Wind Rider's Oath
Page 50
The green fire in Treharm's eyes flickered and grew brighter, and he dared to smile at his superior. Treharm had never really liked Jerghar's original plan to harry their enemies' flanks, picking off the weakest first and weakening the strong steadily with the despair of their comrades' destruction, until the time came to take them all. He'd argued that such an attack would take too long, spend too many precious hours of night. In the end, it might allow Bahzell and Brandark, the two enemies who, among all others, must perish, to escape.

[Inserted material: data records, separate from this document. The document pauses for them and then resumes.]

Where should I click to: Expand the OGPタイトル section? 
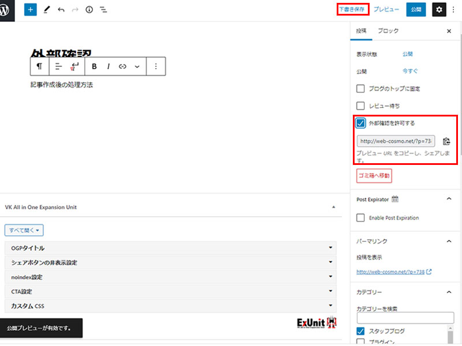click(170, 248)
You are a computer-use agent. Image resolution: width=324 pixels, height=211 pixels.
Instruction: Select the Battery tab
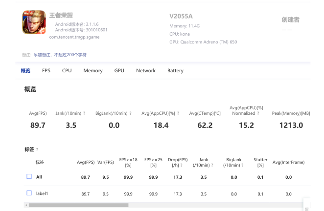(x=175, y=70)
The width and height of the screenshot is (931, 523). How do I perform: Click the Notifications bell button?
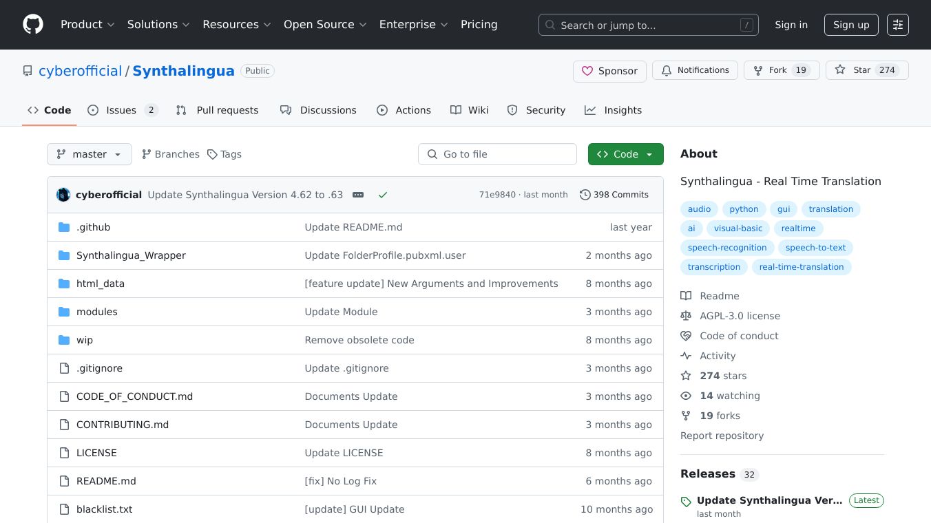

Jerghar had been prepared to risk that, despite the penalty he knew his mistress would inflict upon him if he failed, because he had never anticipated that Bahzell would be so rash as to come directly to him in his own prepared place of power. It was no carefully concealed temple, hidden away, depending for its security upon secrecy, as Sharnā 's Navahkan temple had. The life force the shardohns had ripped from the slaughtered coursers had provided Jerghar with all the power he needed to raise a fortress around this hill against any champion of the Light. It was a heady, exhilarating power, a tide of stolen strength such as no Servant of Krahana had tasted in centuries, if ever. Jerghar had never suspected the true nature of the coursers, never guessed that draining them would produce such a prodigious well of strength. It had been necessary to reclaim them from the shardohns—temporarily, at least—so that he might use them as burning glasses, reaching through them into their unsuspected link with the energy of the entire world about them.
The shardohns had hated it. Two of them had actually tried to resist Jerghar, and been destroyed and devoured themselves for their impudence. That had been enough, and the others had disgorged their prey, yielding up the taken souls of the courser herd to Jerghar as they would ultimately have yielded them to the Lady Herself.
Oh, but that had been a moment of ecstasy and deadly temptation. As all those souls, all that power, had flowed through him to lie in his hand, ready for his use, he had touched the very edge of godhood himself. As Treharm had been foolish enough to challenge his own authority, he had felt his own momentary power seducing him into thoughts of how he might have used it for himself, kept it for himself, and not as his mistress had commanded.
It in the end, it had been only temptation, for he'd known too well what vengeance Krahana would have taken upon him. All of that life force, all of that additional power, was his only to borrow for use against Her enemies. In the end, it was Her prize, not his. She would have it, harvest it from her shardohns, and woe betide any who dared to stand between Her and it.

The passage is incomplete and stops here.